CI/CD Considerations
In CI, you might want to:
- Skip emails entirely - Set a flag to disable email sending in tests
- Use the dev server - Start it in CI, run tests, verify emails were "sent"
- Mock at the SDK level - For unit tests, mock the SendPigeon client
Example test setup:
// vitest.setup.ts
import { vi } from "vitest";
vi.mock("sendpigeon", () => ({
SendPigeon: vi.fn().mockImplementation(() => ({
send: vi.fn().mockResolvedValue({ data: { id: "test_123" }, error: null }),
})),
}));
Best Practices
Use Environment Variables
# .env.local (development)
SENDPIGEON_DEV=true
SENDPIGEON_API_KEY=sp_test_xxx
# .env.production (never set SENDPIGEON_DEV)

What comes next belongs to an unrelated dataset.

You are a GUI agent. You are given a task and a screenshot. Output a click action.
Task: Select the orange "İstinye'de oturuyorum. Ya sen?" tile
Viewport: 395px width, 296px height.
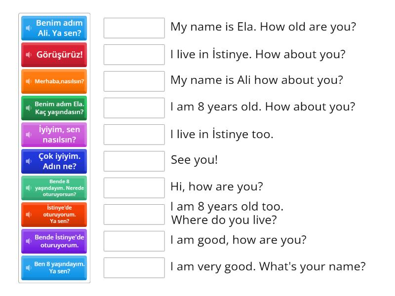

SENDPIGEON_API_KEY=sp_live_xxx
Separate Test and Live Keys
Even in dev mode, use a test API key (sp_test_xxx). Test keys disconnect from AWS SES entirely - no real emails can be sent, even if SENDPIGEON_DEV accidentally gets unset.
Clear Emails Regularly
The dev server stores up to 100 emails in memory. Click "Clear All" when testing fresh flows.
Troubleshooting
Emails not appearing?
- Check
SENDPIGEON_DEV=trueis set - Look for
[SendPigeon] Dev modein your app's logs - Verify dev server is running on port 4100
Port already in use?
npx @sendpigeon-sdk/cli dev --port 4200
Then set baseUrl explicitly:
const client = new SendPigeon("sp_test_xxx", {
baseUrl: "http://localhost:4200",
});
Next Steps
- Read the SDK documentation for full API reference
- Set up email templates for cleaner code
- Configure webhooks for delivery tracking
Comparison
| Feature | SendPigeon Dev | Cloud Sandbox | Self-Hosted |
|---|---|---|---|
| Works offline | Yes | No | Yes |
| Setup | 1 command | Account + SMTP | Docker + SMTP |
| Code changes | Env var only | SMTP config | SMTP config |
| Same as production | Yes | No | No |
Each approach has its place. Cloud sandboxes work well for teams who want shared visibility. Self-hosted is great if you're already using Docker. SDK-integrated is ideal when you want zero friction between dev and production code.
Summary
Local email testing is essential for safe development:
| Without Dev Server | With Dev Server |
|---|---|
| Risk of accidental sends | Emails caught locally |
| Burns API quota | Zero API calls |
| Slow feedback loop | Instant preview |
| Check spam folders | All in one UI |
One command to start, one env var to enable. No more accidentally emailing real users from localhost.